Reproduce the stretch of entries from the line containing "Given: Click the Map Configuration pin icon" through the line containing "Looking at the", including both ends. Leave the pictures out of your answer.

▶ [Dataset entries]
----
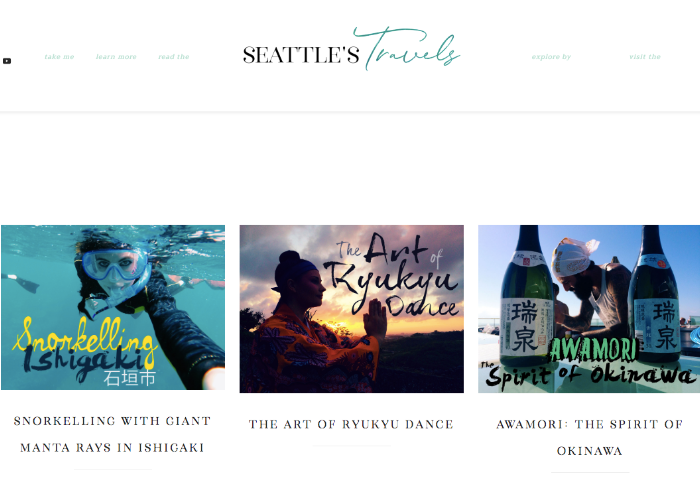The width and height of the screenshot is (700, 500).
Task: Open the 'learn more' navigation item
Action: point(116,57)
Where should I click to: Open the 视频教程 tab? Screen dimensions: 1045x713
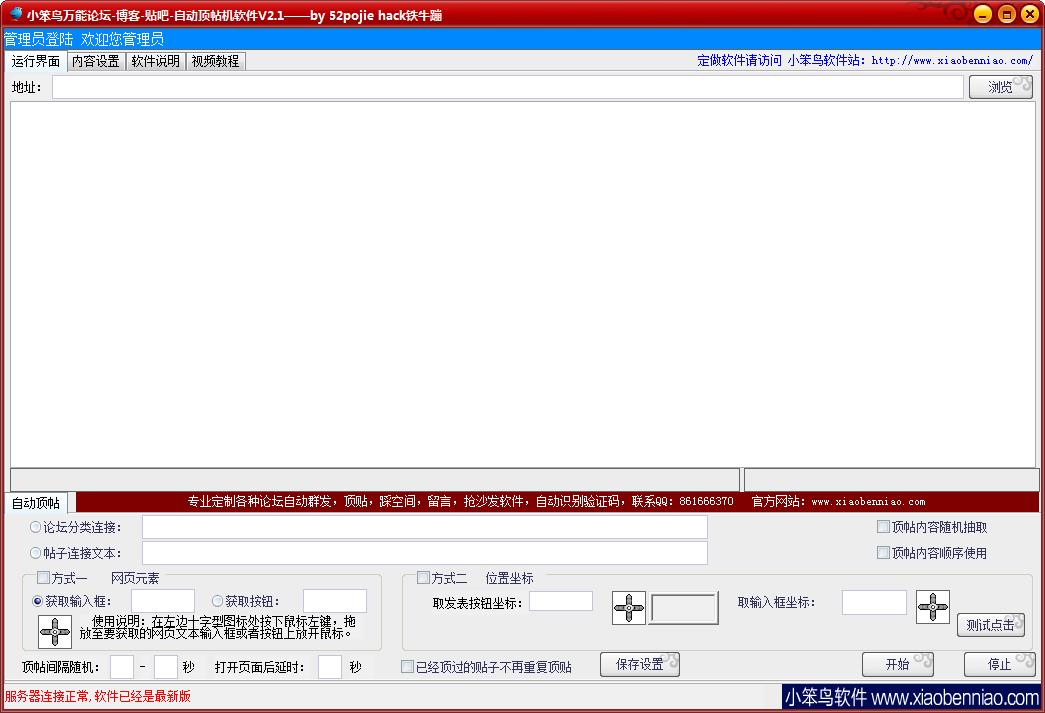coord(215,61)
----
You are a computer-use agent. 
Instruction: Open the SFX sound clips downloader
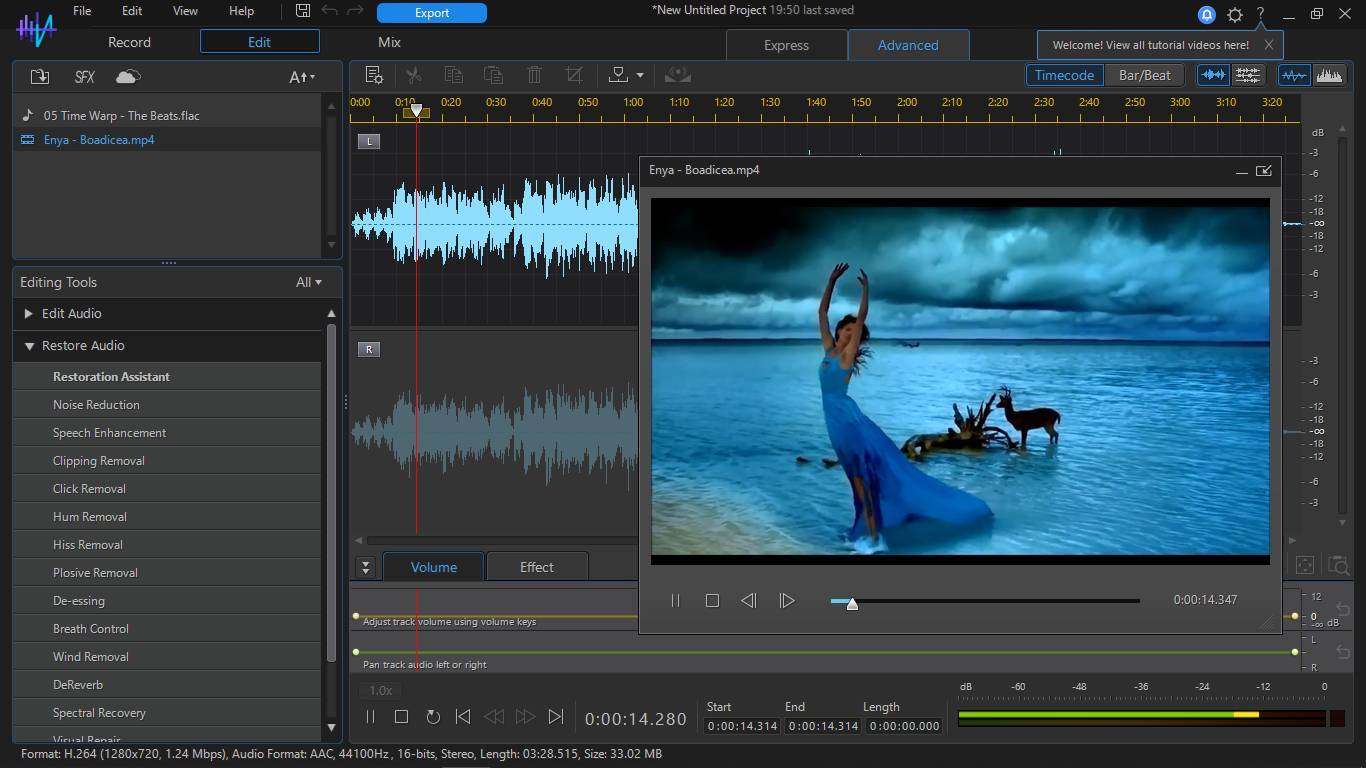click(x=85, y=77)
----
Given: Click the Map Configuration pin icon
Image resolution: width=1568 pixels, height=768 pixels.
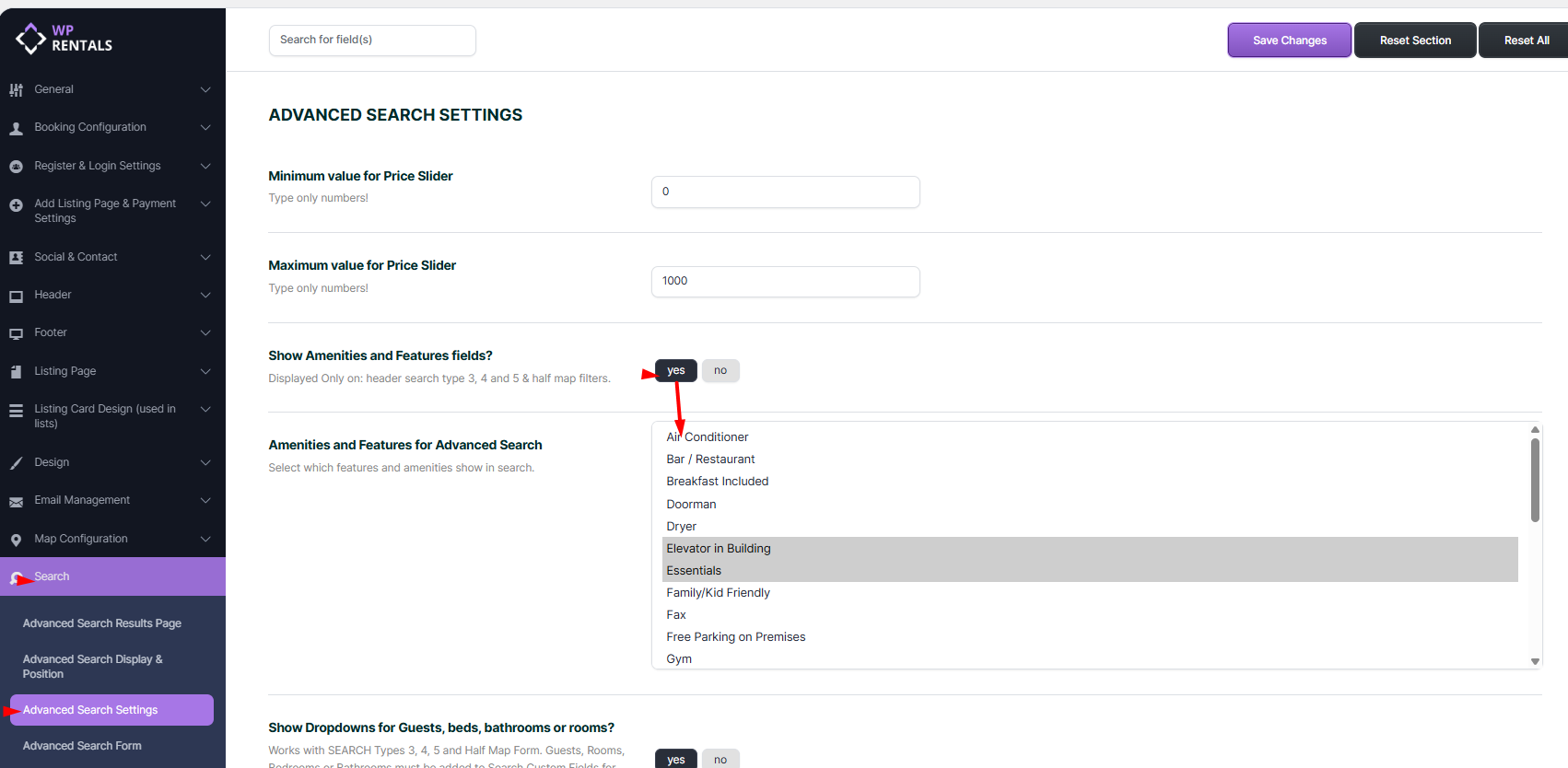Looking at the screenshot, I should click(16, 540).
----
▶ [Complete response]
Given: Click the Map Configuration pin icon
Image resolution: width=1568 pixels, height=768 pixels.
Looking at the screenshot, I should click(16, 540).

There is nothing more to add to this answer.